* _ACTIVITY_
Look through the data below. Collect every line where the word "Given" occurs.

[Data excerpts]
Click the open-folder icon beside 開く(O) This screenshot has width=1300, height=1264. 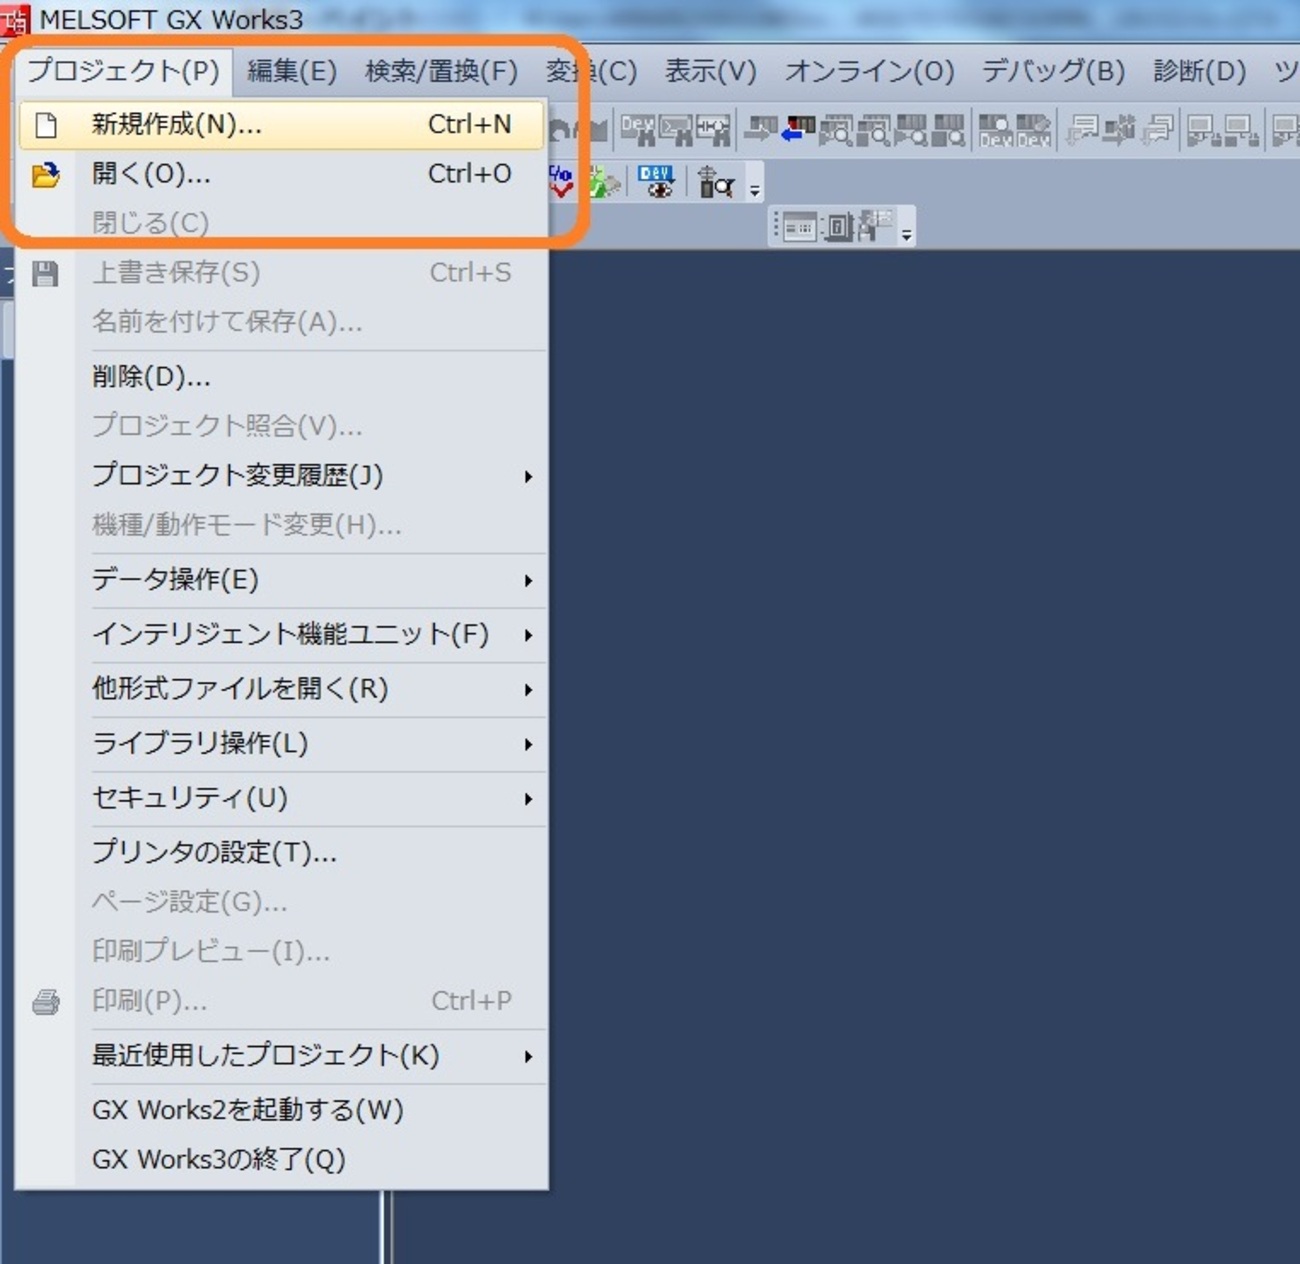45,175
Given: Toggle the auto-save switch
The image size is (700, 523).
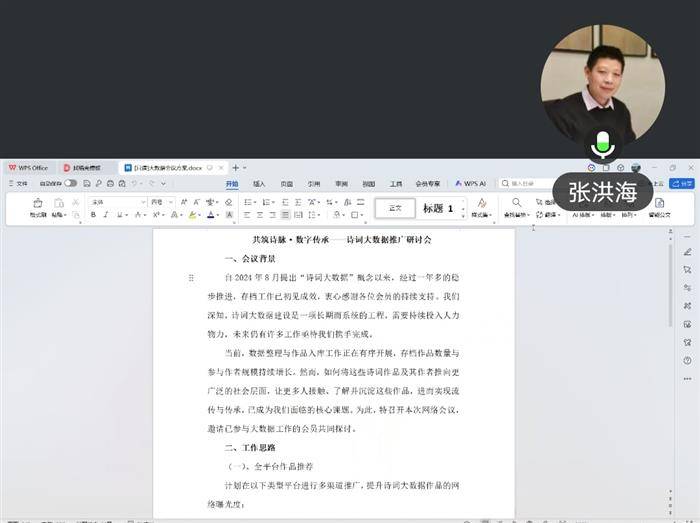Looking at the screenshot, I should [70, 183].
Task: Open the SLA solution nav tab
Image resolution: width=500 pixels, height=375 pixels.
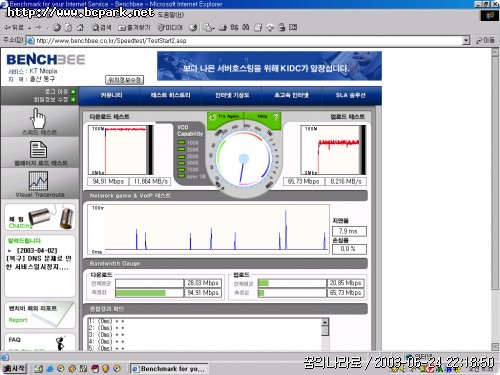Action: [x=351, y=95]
---
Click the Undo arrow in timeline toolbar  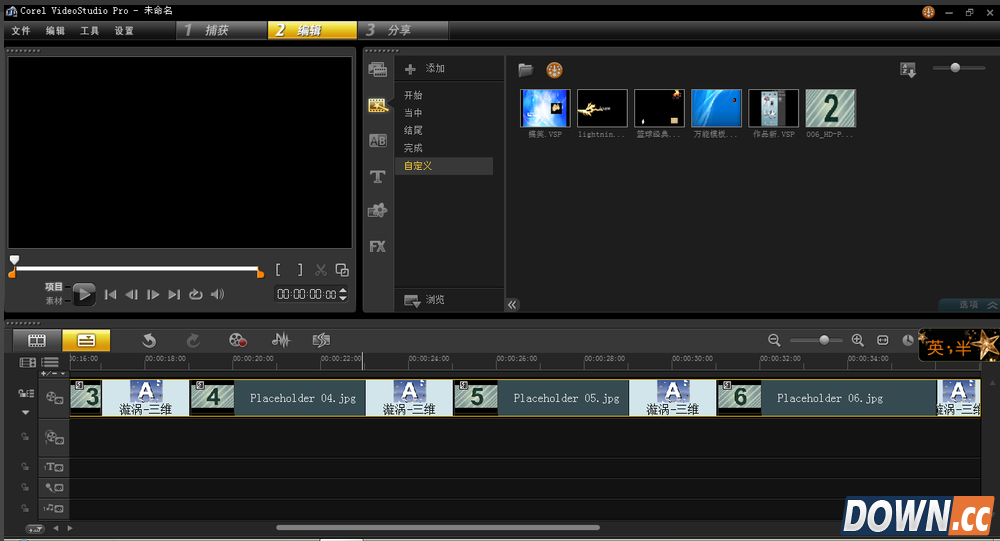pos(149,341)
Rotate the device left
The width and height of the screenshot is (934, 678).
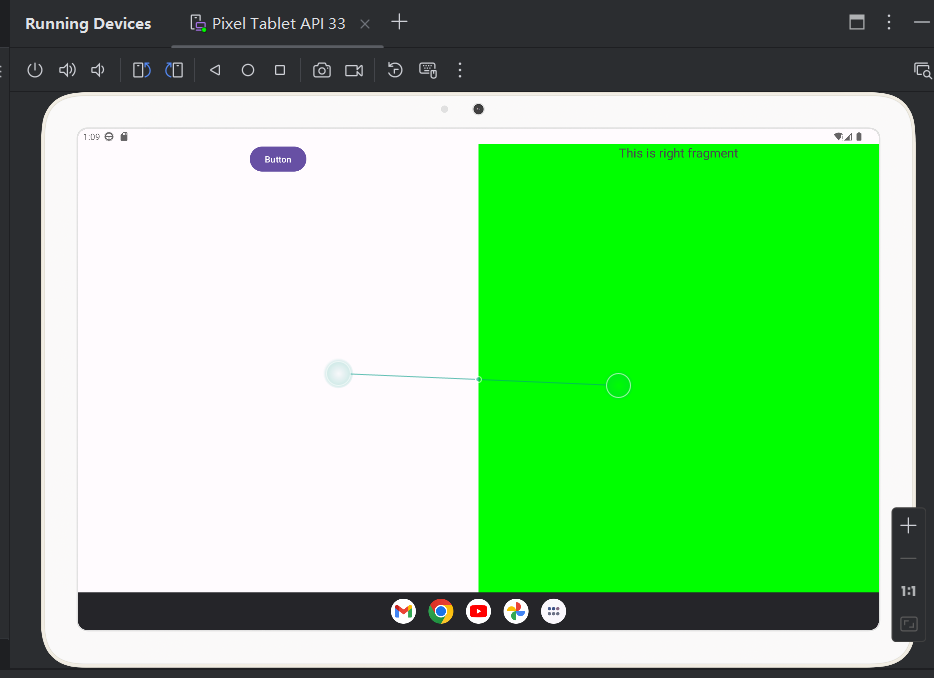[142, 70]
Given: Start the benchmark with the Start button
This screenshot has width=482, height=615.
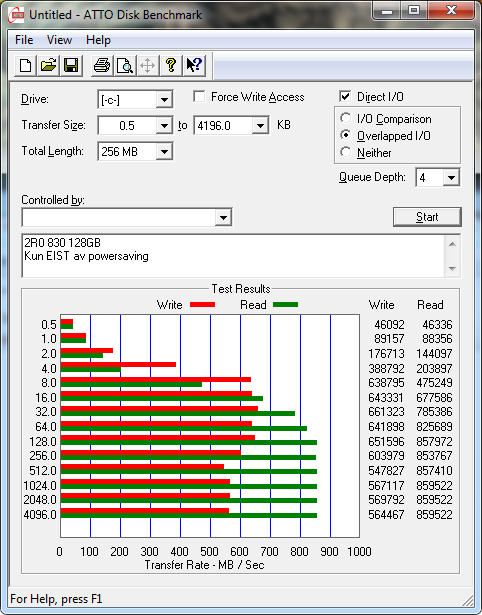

* _EXERCISE RESPONSE_
Given: Toggle the auto-save switch
Given: Start the benchmark with the Start button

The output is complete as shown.